Pochi giorni fa sono uscite le nuove linee guida americane sul colesterolo: 123 pagine. E ti dico subito una cosa: fanno paura. Non fanno paura solo per quello che dicono. Fanno paura anche per quello che non dicono. E per quello che vogliono fare ai nostri figli.
Il 13 marzo 2026, l’American College of Cardiology e l’American Heart Association, le due organizzazioni cardiologiche più potenti del mondo, hanno pubblicato le nuove linee guida sulla gestione della dislipidemia. Un documento importante, firmato da undici società scientifiche internazionali.
E il messaggio di fondo è questo, te lo riassumo in poche parole: “colesterolo più basso, il prima possibile.” Lo chiamano il mantra “lower LDL for longer“, LDL più basso e più a lungo.
E già qui ci sarebbe da discutere. Ma aspetta di leggere come vogliono raggiungere questo obiettivo...
I punti critici delle nuove linee guida
Punto numero uno: screening universale del colesterolo per tutti i bambini tra i 9 e gli 11 anni. Tutti, non solo quelli con familiarità. Non solo quelli in sovrappeso. Tutti. Poi un secondo screening tra i 17 e i 21 anni, e poi ogni cinque anni per tutta la vita.
Ora, attenzione, perché questo è il punto che mi ha messo più a disagio.
Per i bambini e gli adolescenti con ipercolesterolemia familiare raccomandano terapia con statine ad alta intensità. Atorvastatina 40-80 milligrammi, oppure rosuvastatina 20 milligrammi. Lo stesso dosaggio che si dà a un adulto dopo un infarto. Obiettivo? LDL sotto i 100. In un bambino. Che deve crescere, che deve entrare in pubertà, che deve costruire ormoni ad un ritmo che non farà mai più nella sua vita, per svilupparsi, per diventare uomo o donna. Come già saprai, ta le tante funzioni essenziali del colesterolo, c’è quella anche del creare tantissimi ormoni, compresi quelli sessuali.
Te l’ho raccontato molte volte. Il colesterolo non è il nemico. Va considerato il contesto, vanno considerati esami molto utili, te ne avevo citati alcuni qui, conta lo stile di vita, conta il mosaico in generale, ed è unico per ogni paziente. La maggior parte di chi ha il famoso asterisco sul colesterolo totale non va trattato per forza. L’ho visto migliaia di volte coi miei pazienti. Alcuni avranno necessità di un trattamento, se c’è un terreno sfavorevole, se c’è una cattiva salute metabolica, se ci sono insulinoresistenza, infiammazione, e tante altre cose che trovi in tanti altri miei articoli. E possibilmente non con le deleterie statine, che verranno spazzate via, appena saranno meno remunerative, da molecole molto più efficaci già oggi disponibili, di cui ti avevo parlato qui.

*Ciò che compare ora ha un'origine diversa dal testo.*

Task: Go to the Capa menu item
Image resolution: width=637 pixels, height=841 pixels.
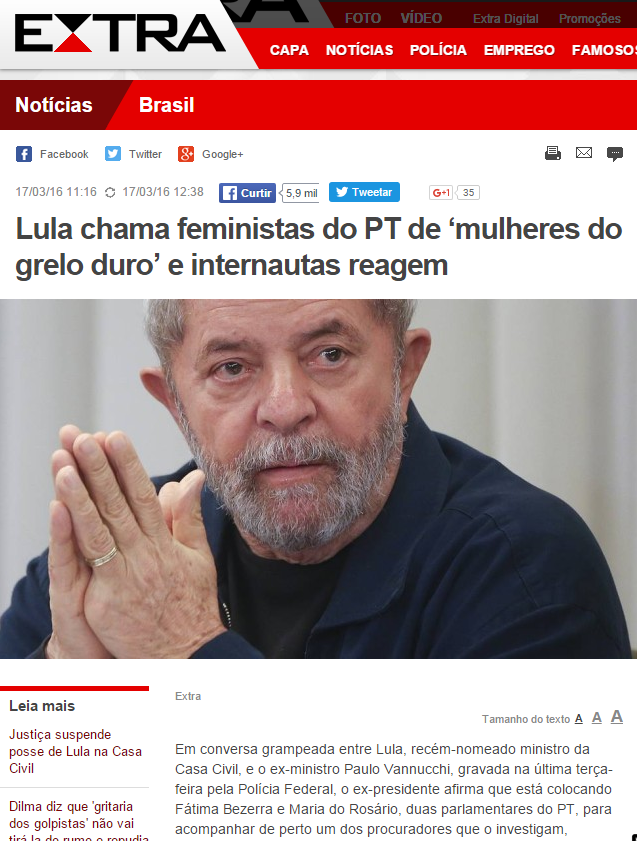Action: pyautogui.click(x=289, y=50)
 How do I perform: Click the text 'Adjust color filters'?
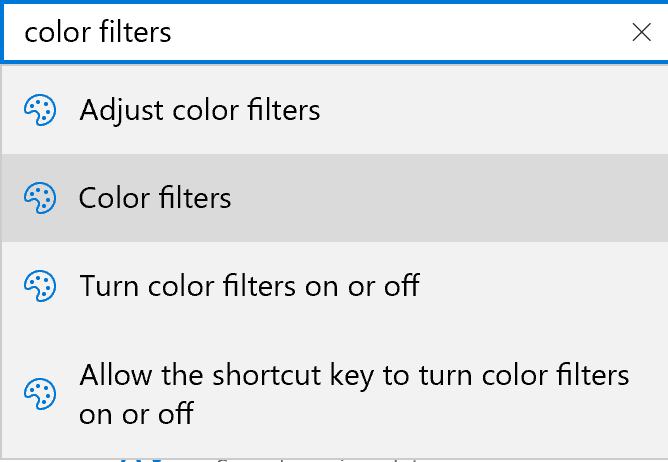(200, 110)
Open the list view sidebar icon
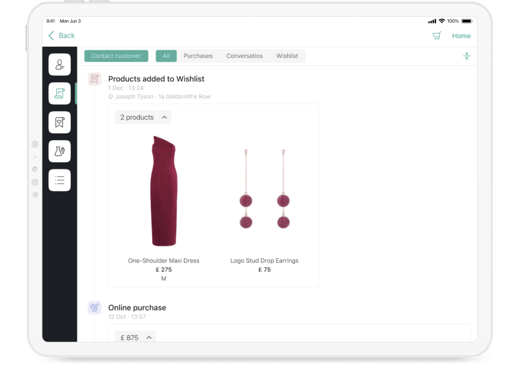Viewport: 519px width, 366px height. (59, 180)
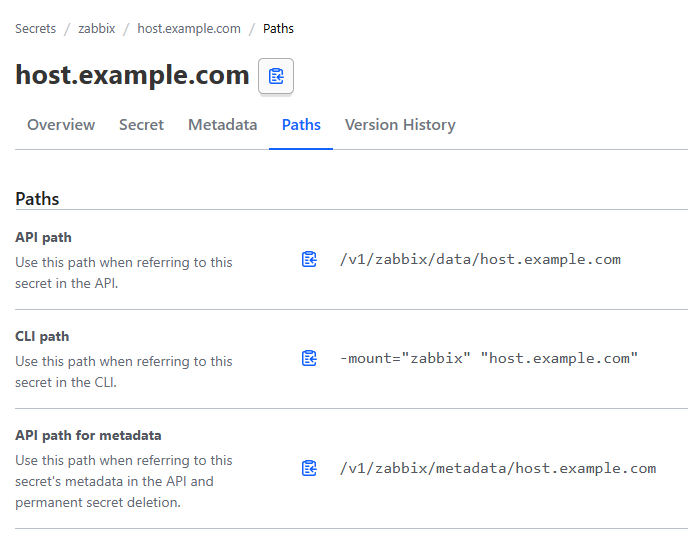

Anche la genetica conta, l’esempio classico è la lipoproteina(a), di cui ti avevo parlato qui. Ma a parte questo c’è una differenza enorme tra trattare una situazione genetica e creare un sistema organizzato in cui lo screening di massa porta inevitabilmente a una medicalizzazione precoce di milioni di giovani e milioni di bambini, con statine.
E sai qual è il problema? È che queste linee guida creano una cascata. Screening a 9 anni, colesterolo un po’ alto, magari per motivi alimentari banali, panico del genitore, visita dal cardiologo, e… statina. A dieci anni.